Susan L. Epstein, a computer science professor at Hunter College and education coordinator of MIT’s Center for Brains, Minds, and Machines, describes QMW as a transformative experience. She believes it broadens participants’ horizons and exposes them to valuable applications they may not have considered before. Additionally, it provides an opportunity for future collaborations with fellow researchers.

This year, QMW had 83 undergraduates and faculty members from institutions that cater to underrepresented groups in STEM fields. Mandana Sassanfar, the organizer of the workshop, states that since its inception in 2010, over 1,000 individuals have participated. Out of those, more than 170 have gone on to join MIT Summer Research Programs, and 39 have pursued graduate studies at MIT.

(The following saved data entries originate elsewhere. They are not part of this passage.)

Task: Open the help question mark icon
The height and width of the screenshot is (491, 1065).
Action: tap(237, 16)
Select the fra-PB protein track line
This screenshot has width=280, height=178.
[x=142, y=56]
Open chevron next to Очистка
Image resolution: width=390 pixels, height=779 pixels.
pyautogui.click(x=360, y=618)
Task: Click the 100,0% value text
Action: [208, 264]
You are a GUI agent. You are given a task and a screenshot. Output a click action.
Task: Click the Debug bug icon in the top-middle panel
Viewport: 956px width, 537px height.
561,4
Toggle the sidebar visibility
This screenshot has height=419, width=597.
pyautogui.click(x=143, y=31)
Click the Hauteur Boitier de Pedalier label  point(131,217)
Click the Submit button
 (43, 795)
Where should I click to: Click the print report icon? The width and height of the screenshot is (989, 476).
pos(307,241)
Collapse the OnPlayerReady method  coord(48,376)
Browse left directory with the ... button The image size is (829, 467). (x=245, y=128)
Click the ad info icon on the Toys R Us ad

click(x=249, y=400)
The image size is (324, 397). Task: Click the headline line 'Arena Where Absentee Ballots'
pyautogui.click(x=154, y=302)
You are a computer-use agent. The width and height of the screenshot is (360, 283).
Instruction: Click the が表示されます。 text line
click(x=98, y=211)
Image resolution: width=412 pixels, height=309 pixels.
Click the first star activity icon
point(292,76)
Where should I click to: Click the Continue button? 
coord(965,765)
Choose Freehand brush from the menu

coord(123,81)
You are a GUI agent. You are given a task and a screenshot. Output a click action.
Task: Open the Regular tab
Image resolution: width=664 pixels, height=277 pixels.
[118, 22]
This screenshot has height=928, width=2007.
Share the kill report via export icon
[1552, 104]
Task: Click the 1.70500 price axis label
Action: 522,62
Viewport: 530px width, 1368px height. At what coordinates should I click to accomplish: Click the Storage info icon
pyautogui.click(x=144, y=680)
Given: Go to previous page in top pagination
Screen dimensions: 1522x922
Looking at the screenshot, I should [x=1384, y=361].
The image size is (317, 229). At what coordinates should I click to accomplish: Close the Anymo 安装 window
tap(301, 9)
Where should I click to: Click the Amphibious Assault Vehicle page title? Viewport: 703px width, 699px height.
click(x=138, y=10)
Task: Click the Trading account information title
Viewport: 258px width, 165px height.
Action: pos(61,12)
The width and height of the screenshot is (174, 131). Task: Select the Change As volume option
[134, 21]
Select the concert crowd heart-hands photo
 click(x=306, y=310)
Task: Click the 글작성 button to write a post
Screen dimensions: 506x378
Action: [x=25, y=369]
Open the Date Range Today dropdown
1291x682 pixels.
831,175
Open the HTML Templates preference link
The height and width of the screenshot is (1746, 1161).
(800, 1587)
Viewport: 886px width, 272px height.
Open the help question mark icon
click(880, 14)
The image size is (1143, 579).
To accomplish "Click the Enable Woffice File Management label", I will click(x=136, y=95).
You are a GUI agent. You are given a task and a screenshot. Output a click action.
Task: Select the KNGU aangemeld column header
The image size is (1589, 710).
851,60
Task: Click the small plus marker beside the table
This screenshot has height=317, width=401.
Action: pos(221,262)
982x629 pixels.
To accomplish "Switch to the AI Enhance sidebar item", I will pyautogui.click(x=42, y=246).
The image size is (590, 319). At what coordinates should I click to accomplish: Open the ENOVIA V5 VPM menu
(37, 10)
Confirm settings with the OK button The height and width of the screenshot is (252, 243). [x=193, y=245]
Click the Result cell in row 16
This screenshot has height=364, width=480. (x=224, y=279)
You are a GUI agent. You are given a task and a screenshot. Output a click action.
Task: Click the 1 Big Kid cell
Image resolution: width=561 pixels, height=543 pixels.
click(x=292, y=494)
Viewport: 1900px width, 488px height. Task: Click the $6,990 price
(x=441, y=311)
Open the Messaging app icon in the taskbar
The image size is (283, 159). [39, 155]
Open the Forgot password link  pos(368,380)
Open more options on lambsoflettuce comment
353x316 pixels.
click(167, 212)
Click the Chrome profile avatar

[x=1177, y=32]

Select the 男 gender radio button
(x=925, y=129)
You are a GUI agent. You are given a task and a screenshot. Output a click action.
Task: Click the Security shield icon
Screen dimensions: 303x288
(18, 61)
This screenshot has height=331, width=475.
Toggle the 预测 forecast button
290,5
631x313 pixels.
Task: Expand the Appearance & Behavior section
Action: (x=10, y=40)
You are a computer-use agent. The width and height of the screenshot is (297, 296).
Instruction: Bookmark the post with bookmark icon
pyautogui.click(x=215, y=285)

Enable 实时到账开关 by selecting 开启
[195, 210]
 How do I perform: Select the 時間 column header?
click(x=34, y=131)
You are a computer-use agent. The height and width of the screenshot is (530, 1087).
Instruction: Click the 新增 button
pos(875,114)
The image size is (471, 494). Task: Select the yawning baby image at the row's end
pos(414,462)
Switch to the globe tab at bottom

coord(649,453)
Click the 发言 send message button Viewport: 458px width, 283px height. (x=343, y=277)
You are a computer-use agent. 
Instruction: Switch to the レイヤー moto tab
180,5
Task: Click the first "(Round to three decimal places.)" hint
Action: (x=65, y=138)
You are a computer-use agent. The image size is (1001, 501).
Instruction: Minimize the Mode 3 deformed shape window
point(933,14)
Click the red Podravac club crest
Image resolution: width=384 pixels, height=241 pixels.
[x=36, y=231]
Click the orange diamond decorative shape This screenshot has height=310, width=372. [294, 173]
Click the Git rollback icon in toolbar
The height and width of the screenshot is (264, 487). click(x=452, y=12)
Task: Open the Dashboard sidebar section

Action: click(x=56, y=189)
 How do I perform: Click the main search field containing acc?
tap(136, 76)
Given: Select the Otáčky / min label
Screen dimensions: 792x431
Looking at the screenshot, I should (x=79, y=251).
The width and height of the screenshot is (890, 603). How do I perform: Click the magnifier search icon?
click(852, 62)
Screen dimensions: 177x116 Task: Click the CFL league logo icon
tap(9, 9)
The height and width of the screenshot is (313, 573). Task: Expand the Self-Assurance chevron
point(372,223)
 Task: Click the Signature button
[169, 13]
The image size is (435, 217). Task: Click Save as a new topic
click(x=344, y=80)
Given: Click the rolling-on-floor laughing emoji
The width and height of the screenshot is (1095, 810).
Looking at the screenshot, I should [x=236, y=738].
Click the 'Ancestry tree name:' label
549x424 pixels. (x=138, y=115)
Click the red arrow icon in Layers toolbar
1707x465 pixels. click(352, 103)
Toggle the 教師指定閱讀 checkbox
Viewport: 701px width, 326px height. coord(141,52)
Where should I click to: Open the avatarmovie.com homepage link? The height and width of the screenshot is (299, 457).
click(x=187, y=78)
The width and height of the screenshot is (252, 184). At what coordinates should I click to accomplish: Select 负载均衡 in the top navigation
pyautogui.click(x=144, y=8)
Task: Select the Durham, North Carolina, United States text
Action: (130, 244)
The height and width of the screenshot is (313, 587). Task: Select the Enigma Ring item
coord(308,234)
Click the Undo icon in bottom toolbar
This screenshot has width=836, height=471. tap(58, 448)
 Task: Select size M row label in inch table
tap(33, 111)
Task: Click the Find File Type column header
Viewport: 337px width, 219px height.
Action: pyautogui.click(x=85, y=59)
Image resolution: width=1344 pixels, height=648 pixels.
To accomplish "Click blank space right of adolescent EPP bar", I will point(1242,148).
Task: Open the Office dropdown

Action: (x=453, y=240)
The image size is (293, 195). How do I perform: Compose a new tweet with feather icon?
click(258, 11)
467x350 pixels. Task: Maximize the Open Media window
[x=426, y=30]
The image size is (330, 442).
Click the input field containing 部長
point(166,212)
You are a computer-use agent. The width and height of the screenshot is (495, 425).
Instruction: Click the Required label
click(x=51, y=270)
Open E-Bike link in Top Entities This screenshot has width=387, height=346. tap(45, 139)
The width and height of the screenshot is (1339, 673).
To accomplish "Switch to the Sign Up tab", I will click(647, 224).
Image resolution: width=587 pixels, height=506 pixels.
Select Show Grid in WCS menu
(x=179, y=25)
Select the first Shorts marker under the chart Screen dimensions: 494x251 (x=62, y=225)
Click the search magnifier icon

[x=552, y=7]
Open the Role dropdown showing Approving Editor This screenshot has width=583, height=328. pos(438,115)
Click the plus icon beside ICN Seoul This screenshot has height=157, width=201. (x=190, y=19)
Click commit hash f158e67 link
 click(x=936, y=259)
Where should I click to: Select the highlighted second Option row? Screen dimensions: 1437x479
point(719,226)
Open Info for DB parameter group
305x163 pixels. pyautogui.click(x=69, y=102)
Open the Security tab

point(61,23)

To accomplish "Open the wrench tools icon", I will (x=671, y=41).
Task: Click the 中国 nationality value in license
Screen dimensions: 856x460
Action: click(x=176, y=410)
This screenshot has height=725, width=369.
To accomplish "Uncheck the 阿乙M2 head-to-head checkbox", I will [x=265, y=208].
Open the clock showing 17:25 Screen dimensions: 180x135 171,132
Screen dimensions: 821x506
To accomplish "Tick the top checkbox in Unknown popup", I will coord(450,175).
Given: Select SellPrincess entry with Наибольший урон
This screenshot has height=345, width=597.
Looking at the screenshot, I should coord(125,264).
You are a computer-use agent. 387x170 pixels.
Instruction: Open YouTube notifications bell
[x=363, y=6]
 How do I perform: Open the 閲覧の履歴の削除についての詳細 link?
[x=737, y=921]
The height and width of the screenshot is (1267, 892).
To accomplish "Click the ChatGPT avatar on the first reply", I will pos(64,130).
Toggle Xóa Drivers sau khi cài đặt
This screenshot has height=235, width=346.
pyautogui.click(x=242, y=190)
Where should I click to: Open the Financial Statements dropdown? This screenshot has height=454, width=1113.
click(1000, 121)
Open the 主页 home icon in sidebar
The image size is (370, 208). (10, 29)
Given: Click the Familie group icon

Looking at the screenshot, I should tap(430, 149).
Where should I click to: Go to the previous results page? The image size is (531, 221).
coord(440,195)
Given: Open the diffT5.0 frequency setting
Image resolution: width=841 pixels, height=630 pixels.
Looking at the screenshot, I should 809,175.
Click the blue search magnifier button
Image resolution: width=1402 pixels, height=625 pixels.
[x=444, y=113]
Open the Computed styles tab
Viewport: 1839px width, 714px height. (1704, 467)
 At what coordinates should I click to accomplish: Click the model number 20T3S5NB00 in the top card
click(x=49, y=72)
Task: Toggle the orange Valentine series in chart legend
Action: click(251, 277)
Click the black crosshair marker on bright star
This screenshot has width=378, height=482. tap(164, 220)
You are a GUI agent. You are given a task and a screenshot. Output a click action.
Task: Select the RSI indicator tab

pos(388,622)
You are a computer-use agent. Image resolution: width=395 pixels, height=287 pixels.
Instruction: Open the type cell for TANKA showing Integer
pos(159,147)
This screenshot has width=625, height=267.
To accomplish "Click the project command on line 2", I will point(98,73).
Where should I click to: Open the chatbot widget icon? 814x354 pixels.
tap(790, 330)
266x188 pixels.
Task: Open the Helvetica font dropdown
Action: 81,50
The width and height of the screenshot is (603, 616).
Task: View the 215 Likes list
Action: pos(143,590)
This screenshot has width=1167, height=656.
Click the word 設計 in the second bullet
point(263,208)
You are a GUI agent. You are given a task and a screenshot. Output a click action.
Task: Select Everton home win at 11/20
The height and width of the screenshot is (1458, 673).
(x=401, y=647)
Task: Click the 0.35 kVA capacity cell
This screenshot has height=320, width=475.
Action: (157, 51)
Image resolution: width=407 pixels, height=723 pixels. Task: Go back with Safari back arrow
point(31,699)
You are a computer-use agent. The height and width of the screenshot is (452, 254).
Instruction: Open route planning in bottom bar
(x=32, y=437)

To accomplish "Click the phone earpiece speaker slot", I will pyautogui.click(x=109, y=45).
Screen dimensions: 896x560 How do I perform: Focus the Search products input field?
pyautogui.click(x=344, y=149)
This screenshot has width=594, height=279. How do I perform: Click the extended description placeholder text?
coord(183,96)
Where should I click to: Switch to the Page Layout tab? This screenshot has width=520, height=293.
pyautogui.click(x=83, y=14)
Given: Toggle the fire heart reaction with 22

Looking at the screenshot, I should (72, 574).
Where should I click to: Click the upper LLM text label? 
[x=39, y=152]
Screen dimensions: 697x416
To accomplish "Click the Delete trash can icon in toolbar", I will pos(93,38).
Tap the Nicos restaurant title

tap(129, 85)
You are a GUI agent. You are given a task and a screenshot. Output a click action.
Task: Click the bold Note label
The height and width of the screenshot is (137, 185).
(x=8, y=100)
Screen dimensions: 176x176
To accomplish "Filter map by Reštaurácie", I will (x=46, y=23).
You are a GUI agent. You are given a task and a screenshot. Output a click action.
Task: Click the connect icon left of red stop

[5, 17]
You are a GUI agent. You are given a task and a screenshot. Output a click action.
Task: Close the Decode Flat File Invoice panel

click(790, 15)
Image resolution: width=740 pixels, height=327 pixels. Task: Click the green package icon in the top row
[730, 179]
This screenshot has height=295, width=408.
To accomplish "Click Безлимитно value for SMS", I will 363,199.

Individual aspirations, collective growth

QMW attracts undergraduates and faculty members from various STEM disciplines who are interested in enhancing their computational and mathematical data analysis skills. Participants with a background in computer science and statistics explore how these techniques can be applied to life sciences. Through lectures, hands-on Python programming labs for data processing, analysis, and visualization, and informal interactions with MIT faculty, everyone works collaboratively and gains valuable insights from each other.